TASK:
All of the data below is to be output without alteration.
━━━ PROVIDED RECORDS
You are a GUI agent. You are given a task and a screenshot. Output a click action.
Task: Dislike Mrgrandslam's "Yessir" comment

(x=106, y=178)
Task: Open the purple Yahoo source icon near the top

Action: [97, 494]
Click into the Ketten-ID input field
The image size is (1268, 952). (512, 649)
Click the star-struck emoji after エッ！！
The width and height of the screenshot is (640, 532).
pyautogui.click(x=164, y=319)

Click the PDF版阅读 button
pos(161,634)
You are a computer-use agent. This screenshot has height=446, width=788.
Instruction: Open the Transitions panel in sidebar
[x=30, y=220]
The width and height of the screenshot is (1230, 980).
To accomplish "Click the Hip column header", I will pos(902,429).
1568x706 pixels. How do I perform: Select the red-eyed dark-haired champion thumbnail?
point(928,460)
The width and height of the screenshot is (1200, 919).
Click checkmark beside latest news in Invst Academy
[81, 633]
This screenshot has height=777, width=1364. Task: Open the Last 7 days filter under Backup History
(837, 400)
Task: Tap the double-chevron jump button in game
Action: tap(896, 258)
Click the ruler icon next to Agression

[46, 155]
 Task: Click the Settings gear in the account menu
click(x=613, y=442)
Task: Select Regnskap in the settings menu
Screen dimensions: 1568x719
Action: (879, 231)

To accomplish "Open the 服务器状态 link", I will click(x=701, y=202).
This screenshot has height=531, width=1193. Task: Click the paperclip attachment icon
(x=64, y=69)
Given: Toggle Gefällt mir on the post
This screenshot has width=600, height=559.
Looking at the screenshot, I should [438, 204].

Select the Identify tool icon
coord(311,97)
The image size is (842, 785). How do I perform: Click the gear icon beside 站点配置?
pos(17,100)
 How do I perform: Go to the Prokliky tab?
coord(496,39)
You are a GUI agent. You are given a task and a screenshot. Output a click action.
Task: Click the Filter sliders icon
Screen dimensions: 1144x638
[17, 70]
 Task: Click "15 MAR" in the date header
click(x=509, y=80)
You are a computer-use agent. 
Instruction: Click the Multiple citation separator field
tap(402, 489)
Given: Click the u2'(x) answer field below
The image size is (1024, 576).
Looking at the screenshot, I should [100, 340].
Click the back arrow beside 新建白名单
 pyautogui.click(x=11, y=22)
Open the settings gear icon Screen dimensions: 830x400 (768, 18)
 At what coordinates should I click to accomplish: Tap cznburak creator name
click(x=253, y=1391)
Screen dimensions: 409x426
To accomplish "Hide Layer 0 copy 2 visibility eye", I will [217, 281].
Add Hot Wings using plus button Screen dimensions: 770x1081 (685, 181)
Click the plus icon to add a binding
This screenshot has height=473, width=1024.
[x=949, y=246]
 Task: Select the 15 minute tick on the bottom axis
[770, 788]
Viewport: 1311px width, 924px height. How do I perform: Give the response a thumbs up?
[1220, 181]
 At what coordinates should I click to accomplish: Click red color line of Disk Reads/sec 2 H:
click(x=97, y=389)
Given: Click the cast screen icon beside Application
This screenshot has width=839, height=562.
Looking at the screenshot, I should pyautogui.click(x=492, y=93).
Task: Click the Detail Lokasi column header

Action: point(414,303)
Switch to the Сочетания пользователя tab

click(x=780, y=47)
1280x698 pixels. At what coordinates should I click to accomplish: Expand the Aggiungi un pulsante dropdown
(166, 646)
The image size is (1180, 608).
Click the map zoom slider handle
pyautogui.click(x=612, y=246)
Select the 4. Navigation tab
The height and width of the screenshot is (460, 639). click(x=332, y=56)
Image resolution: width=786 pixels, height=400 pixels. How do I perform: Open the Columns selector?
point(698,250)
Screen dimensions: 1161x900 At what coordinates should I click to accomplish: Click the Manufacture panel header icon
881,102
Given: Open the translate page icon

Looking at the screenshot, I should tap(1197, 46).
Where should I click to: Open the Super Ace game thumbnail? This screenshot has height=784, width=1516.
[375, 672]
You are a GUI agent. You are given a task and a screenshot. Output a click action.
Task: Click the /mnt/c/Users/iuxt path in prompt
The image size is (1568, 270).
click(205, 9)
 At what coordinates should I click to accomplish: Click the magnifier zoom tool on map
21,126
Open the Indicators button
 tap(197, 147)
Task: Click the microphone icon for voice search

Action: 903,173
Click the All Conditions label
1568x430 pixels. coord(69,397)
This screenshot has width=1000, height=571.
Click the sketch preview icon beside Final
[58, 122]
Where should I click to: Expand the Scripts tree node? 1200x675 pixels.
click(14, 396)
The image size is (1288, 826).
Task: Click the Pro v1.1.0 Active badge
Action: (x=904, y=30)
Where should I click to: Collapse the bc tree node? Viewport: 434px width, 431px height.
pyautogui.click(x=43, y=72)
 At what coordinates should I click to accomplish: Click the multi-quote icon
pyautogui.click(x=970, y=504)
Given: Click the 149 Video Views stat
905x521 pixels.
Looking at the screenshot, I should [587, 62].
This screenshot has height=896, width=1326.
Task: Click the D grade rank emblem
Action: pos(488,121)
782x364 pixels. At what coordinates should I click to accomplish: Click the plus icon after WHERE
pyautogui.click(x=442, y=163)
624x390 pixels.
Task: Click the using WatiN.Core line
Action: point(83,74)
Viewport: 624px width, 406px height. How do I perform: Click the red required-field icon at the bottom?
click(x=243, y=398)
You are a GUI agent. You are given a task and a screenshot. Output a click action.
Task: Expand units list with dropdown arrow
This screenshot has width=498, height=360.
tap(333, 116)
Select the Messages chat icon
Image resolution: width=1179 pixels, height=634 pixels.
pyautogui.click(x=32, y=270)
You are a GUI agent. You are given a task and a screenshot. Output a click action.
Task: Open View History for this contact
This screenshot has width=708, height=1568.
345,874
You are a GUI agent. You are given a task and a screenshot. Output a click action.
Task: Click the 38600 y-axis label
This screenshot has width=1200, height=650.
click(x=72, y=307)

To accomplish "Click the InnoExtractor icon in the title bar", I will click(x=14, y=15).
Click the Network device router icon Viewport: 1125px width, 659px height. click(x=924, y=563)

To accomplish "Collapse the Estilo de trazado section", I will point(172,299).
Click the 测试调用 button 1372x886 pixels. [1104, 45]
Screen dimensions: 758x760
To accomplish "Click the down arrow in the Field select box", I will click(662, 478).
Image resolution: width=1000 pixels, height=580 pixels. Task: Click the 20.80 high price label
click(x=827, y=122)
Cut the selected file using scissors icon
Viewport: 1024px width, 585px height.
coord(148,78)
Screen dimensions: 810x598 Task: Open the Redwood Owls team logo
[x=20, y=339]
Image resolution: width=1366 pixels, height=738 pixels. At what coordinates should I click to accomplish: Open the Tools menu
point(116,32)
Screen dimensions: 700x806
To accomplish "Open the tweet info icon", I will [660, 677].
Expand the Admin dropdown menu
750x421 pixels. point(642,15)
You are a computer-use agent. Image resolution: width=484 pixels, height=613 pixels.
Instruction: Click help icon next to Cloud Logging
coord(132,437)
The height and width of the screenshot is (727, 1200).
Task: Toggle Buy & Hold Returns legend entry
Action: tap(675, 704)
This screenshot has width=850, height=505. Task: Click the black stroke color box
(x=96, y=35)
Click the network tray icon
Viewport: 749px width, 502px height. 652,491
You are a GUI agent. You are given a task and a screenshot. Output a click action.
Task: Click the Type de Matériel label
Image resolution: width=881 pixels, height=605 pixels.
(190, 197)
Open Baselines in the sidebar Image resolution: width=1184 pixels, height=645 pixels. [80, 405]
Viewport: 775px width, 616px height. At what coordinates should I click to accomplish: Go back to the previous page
━━━━━━
THE COMPLETED TASK:
You are a GUI agent. You are given a task and a screenshot. Output a click action.
Task: Dislike Mrgrandslam's "Yessir" comment

(x=106, y=178)
Task: Open the purple Yahoo source icon near the top

Action: [97, 494]
Click into the Ketten-ID input field
The image size is (1268, 952). (512, 649)
Click the star-struck emoji after エッ！！
The width and height of the screenshot is (640, 532).
pyautogui.click(x=164, y=319)

Click the PDF版阅读 button
pos(161,634)
You are a computer-use agent. This screenshot has height=446, width=788.
Instruction: Open the Transitions panel in sidebar
[x=30, y=220]
The width and height of the screenshot is (1230, 980).
To accomplish "Click the Hip column header", I will pos(902,429).
1568x706 pixels. How do I perform: Select the red-eyed dark-haired champion thumbnail?
point(928,460)
The width and height of the screenshot is (1200, 919).
Click checkmark beside latest news in Invst Academy
[81, 633]
This screenshot has height=777, width=1364. Task: Open the Last 7 days filter under Backup History
(837, 400)
Task: Tap the double-chevron jump button in game
Action: tap(896, 258)
Click the ruler icon next to Agression

[46, 155]
 Task: Click the Settings gear in the account menu
click(x=613, y=442)
Task: Select Regnskap in the settings menu
Screen dimensions: 1568x719
Action: (879, 231)

To accomplish "Open the 服务器状态 link", I will click(x=701, y=202).
This screenshot has height=531, width=1193. Task: Click the paperclip attachment icon
(x=64, y=69)
Given: Toggle Gefällt mir on the post
This screenshot has width=600, height=559.
Looking at the screenshot, I should [438, 204].

Select the Identify tool icon
coord(311,97)
The image size is (842, 785). How do I perform: Click the gear icon beside 站点配置?
pos(17,100)
 How do I perform: Go to the Prokliky tab?
coord(496,39)
You are a GUI agent. You are given a task and a screenshot. Output a click action.
Task: Click the Filter sliders icon
Screen dimensions: 1144x638
[17, 70]
 Task: Click "15 MAR" in the date header
click(x=509, y=80)
You are a computer-use agent. 
Instruction: Click the Multiple citation separator field
tap(402, 489)
Given: Click the u2'(x) answer field below
The image size is (1024, 576).
Looking at the screenshot, I should [100, 340].
Click the back arrow beside 新建白名单
 pyautogui.click(x=11, y=22)
Open the settings gear icon Screen dimensions: 830x400 (768, 18)
 At what coordinates should I click to accomplish: Tap cznburak creator name
click(x=253, y=1391)
Screen dimensions: 409x426
To accomplish "Hide Layer 0 copy 2 visibility eye", I will [217, 281].
Add Hot Wings using plus button Screen dimensions: 770x1081 (685, 181)
Click the plus icon to add a binding
This screenshot has height=473, width=1024.
[x=949, y=246]
 Task: Select the 15 minute tick on the bottom axis
[770, 788]
Viewport: 1311px width, 924px height. How do I perform: Give the response a thumbs up?
[1220, 181]
 At what coordinates should I click to accomplish: Click red color line of Disk Reads/sec 2 H:
click(x=97, y=389)
Given: Click the cast screen icon beside Application
This screenshot has width=839, height=562.
Looking at the screenshot, I should pyautogui.click(x=492, y=93).
Task: Click the Detail Lokasi column header

Action: point(414,303)
Switch to the Сочетания пользователя tab

click(x=780, y=47)
1280x698 pixels. At what coordinates should I click to accomplish: Expand the Aggiungi un pulsante dropdown
(166, 646)
The image size is (1180, 608).
Click the map zoom slider handle
pyautogui.click(x=612, y=246)
Select the 4. Navigation tab
The height and width of the screenshot is (460, 639). click(x=332, y=56)
Image resolution: width=786 pixels, height=400 pixels. How do I perform: Open the Columns selector?
point(698,250)
Screen dimensions: 1161x900 At what coordinates should I click to accomplish: Click the Manufacture panel header icon
881,102
Given: Open the translate page icon

Looking at the screenshot, I should tap(1197, 46).
Where should I click to: Open the Super Ace game thumbnail? This screenshot has height=784, width=1516.
[375, 672]
You are a GUI agent. You are given a task and a screenshot. Output a click action.
Task: Click the /mnt/c/Users/iuxt path in prompt
The image size is (1568, 270).
click(205, 9)
 At what coordinates should I click to accomplish: Click the magnifier zoom tool on map
21,126
Open the Indicators button
 tap(197, 147)
Task: Click the microphone icon for voice search

Action: 903,173
Click the All Conditions label
1568x430 pixels. coord(69,397)
This screenshot has width=1000, height=571.
Click the sketch preview icon beside Final
[58, 122]
Where should I click to: Expand the Scripts tree node? 1200x675 pixels.
click(14, 396)
The image size is (1288, 826).
Task: Click the Pro v1.1.0 Active badge
Action: (x=904, y=30)
Where should I click to: Collapse the bc tree node? Viewport: 434px width, 431px height.
pyautogui.click(x=43, y=72)
 At what coordinates should I click to accomplish: Click the multi-quote icon
pyautogui.click(x=970, y=504)
Given: Click the 149 Video Views stat
905x521 pixels.
Looking at the screenshot, I should [587, 62].
This screenshot has height=896, width=1326.
Task: Click the D grade rank emblem
Action: pos(488,121)
782x364 pixels. At what coordinates should I click to accomplish: Click the plus icon after WHERE
pyautogui.click(x=442, y=163)
624x390 pixels.
Task: Click the using WatiN.Core line
Action: point(83,74)
Viewport: 624px width, 406px height. How do I perform: Click the red required-field icon at the bottom?
click(x=243, y=398)
You are a GUI agent. You are given a task and a screenshot. Output a click action.
Task: Expand units list with dropdown arrow
This screenshot has width=498, height=360.
tap(333, 116)
Select the Messages chat icon
Image resolution: width=1179 pixels, height=634 pixels.
pyautogui.click(x=32, y=270)
You are a GUI agent. You are given a task and a screenshot. Output a click action.
Task: Open View History for this contact
This screenshot has width=708, height=1568.
345,874
You are a GUI agent. You are given a task and a screenshot. Output a click action.
Task: Click the 38600 y-axis label
This screenshot has width=1200, height=650.
click(x=72, y=307)

To accomplish "Click the InnoExtractor icon in the title bar", I will click(x=14, y=15).
Click the Network device router icon Viewport: 1125px width, 659px height. click(x=924, y=563)

To accomplish "Collapse the Estilo de trazado section", I will point(172,299).
Click the 测试调用 button 1372x886 pixels. [1104, 45]
Screen dimensions: 758x760
To accomplish "Click the down arrow in the Field select box", I will click(662, 478).
Image resolution: width=1000 pixels, height=580 pixels. Task: Click the 20.80 high price label
click(x=827, y=122)
Cut the selected file using scissors icon
Viewport: 1024px width, 585px height.
coord(148,78)
Screen dimensions: 810x598 Task: Open the Redwood Owls team logo
[x=20, y=339]
Image resolution: width=1366 pixels, height=738 pixels. At what coordinates should I click to accomplish: Open the Tools menu
point(116,32)
Screen dimensions: 700x806
To accomplish "Open the tweet info icon", I will [660, 677].
Expand the Admin dropdown menu
750x421 pixels. point(642,15)
You are a computer-use agent. Image resolution: width=484 pixels, height=613 pixels.
Instruction: Click help icon next to Cloud Logging
coord(132,437)
The height and width of the screenshot is (727, 1200).
Task: Toggle Buy & Hold Returns legend entry
Action: tap(675, 704)
This screenshot has width=850, height=505. Task: Click the black stroke color box
(x=96, y=35)
Click the network tray icon
Viewport: 749px width, 502px height. 652,491
You are a GUI agent. You are given a task and a screenshot. Output a click action.
Task: Click the Type de Matériel label
Image resolution: width=881 pixels, height=605 pixels.
(190, 197)
Open Baselines in the sidebar Image resolution: width=1184 pixels, height=645 pixels. [80, 405]
Viewport: 775px width, 616px height. At what coordinates should I click to accomplish: Go back to the previous page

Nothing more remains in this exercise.